Pausinias fournit une longue digression au cours de sa Description de la Grèce sur les différentes traditions attachées aux Charites en Grèce continentale et en Ionie.

Joaquin Caro Romero (1940-) : poète espagnol né à Séville.

Chloris : dans la mythologie grecque, Chloris (χλωρις / Khlôris en grec ancien) est une nymphe des îles Fortunées (aujourd'hui Canaries). Elle est appelée Flore par les Romains.

Zéphyr l'aima, la ravit et en fit son épouse, la conservant dans l'éclat de la jeunesse et lui donnant l'empire des fleurs. Leur hymen se célébra au mois de mai et les poètes, en décrivant les saisons, n'oublient pas de donner une place à ces deux époux dans le cortège du Printemps. On prête au couple un fils,  Carpos.

Flore était particulièrement adorée chez les Sabins qui transportèrent ce culte à Rome, où elle était célébrée lors des Jeux floraux.  

Zéphyr ou Zéphire : nom que les Anciens donnaient au vent d’occident (dans ce cas on écrit le mot avec une majuscule). Les amours de Chloris (Flore) et Zéphire. Tout souffle de vent doux et agréable (dans ces cas on écrit le mot avec une minuscule)

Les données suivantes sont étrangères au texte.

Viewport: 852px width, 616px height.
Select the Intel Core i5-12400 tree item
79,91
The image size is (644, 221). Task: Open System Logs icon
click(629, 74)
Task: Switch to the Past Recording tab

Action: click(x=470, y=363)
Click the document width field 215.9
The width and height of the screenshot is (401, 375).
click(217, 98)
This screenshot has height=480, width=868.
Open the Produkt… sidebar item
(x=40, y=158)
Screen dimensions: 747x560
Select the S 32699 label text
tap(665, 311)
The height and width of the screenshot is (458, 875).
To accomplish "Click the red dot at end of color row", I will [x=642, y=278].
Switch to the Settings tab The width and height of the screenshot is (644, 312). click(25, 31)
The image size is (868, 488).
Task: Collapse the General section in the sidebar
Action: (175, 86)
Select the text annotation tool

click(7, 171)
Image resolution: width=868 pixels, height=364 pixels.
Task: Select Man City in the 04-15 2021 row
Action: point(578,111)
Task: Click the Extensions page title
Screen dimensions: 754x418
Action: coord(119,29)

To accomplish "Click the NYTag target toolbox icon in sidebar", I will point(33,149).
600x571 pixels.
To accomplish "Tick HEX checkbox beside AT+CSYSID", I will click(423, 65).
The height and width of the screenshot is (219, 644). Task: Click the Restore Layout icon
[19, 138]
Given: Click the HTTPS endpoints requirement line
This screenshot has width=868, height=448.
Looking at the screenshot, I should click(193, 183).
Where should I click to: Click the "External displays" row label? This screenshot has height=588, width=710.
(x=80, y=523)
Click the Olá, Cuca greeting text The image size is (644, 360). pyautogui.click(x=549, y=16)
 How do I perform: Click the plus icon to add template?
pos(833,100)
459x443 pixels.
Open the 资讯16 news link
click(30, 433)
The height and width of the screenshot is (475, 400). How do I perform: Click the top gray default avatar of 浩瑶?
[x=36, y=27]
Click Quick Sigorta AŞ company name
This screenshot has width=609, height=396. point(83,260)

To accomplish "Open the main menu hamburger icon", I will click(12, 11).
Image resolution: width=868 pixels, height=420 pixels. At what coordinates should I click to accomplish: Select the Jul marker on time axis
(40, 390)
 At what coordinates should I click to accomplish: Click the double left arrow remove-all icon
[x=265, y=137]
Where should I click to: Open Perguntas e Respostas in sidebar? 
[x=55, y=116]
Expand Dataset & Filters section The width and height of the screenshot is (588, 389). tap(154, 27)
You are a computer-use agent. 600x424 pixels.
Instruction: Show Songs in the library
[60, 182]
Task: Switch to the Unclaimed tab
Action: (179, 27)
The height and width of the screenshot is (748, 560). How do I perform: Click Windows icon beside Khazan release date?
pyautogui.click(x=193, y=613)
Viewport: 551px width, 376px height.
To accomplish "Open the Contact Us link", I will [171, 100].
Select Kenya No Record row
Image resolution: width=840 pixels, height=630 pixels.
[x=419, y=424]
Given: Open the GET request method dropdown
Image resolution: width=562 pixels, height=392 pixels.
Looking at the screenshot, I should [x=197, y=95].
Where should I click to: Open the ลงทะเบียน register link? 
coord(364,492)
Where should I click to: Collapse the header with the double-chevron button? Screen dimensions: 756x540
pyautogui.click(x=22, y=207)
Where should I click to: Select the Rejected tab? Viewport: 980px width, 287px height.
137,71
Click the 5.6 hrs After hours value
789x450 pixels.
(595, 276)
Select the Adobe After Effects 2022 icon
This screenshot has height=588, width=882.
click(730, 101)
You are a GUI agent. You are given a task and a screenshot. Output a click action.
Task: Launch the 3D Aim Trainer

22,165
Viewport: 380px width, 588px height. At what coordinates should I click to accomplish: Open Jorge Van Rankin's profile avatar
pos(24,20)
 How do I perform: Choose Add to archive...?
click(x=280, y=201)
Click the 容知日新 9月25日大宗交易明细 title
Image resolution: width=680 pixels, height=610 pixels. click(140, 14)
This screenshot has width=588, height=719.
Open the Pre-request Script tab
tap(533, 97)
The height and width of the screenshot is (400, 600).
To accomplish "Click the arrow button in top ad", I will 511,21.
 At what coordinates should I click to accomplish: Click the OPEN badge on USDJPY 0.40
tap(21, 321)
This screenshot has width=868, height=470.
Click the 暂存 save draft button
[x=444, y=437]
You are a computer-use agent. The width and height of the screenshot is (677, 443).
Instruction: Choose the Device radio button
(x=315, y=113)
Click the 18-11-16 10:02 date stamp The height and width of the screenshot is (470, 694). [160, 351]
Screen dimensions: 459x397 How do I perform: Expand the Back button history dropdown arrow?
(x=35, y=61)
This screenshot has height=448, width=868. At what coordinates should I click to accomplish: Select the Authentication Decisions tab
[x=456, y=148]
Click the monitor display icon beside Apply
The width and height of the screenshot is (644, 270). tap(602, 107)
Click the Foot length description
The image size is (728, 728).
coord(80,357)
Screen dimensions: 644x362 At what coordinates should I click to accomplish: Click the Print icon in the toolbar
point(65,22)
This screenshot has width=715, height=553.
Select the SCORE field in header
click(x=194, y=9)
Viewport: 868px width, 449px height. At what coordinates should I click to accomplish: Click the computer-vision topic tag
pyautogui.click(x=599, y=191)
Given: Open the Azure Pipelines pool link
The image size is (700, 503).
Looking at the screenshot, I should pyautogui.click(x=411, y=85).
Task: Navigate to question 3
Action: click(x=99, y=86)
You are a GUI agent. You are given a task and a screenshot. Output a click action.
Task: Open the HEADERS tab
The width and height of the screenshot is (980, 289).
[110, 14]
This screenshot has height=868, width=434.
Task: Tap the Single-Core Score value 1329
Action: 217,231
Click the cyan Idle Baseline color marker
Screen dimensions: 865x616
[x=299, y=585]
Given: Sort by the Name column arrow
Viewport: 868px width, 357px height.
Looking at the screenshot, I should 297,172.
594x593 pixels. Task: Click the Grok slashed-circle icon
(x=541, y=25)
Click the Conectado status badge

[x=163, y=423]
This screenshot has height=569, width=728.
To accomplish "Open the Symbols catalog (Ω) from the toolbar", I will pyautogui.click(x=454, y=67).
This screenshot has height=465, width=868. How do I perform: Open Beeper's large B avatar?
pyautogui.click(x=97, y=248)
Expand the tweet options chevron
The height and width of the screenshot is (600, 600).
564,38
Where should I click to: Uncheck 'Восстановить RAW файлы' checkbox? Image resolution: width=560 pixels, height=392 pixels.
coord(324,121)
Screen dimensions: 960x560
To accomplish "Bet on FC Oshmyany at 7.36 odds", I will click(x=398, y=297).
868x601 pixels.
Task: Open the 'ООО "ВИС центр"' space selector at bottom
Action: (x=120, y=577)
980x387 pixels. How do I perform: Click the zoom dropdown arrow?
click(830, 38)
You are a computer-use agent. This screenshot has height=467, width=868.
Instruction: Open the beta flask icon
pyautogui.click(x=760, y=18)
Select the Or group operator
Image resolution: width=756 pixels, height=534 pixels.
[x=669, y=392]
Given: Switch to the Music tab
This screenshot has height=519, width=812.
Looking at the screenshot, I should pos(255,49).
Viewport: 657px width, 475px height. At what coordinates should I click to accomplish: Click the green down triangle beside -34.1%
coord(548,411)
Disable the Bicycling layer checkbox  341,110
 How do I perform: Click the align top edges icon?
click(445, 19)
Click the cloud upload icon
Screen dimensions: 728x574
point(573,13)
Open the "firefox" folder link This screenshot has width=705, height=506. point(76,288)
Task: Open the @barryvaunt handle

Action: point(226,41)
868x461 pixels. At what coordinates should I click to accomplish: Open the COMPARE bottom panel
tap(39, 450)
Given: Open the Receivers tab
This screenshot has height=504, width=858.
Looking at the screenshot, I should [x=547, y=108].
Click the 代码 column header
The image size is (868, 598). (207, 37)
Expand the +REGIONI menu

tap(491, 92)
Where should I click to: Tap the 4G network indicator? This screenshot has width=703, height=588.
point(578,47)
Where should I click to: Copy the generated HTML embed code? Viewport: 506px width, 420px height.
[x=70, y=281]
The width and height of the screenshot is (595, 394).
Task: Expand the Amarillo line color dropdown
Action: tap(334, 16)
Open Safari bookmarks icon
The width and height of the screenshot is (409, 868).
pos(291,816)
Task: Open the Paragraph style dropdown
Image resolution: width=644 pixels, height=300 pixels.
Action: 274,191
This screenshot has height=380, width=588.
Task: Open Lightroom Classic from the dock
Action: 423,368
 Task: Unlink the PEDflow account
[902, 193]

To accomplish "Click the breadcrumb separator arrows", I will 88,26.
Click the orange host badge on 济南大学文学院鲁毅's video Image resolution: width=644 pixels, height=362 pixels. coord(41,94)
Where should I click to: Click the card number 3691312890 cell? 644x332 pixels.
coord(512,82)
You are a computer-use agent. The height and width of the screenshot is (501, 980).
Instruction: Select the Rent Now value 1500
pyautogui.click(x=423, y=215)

Remarque : L'Académie distingue zéphire et zéphyr, disant que zéphire est le vent d'occident, et zéphyr tout vent doux et agréable. Cette distinction est illusoire et ne peut être admise ; les auteurs confondent perpétuellement zéphire et zéphyr, et il ne faut y voir qu'une variété d'orthographe.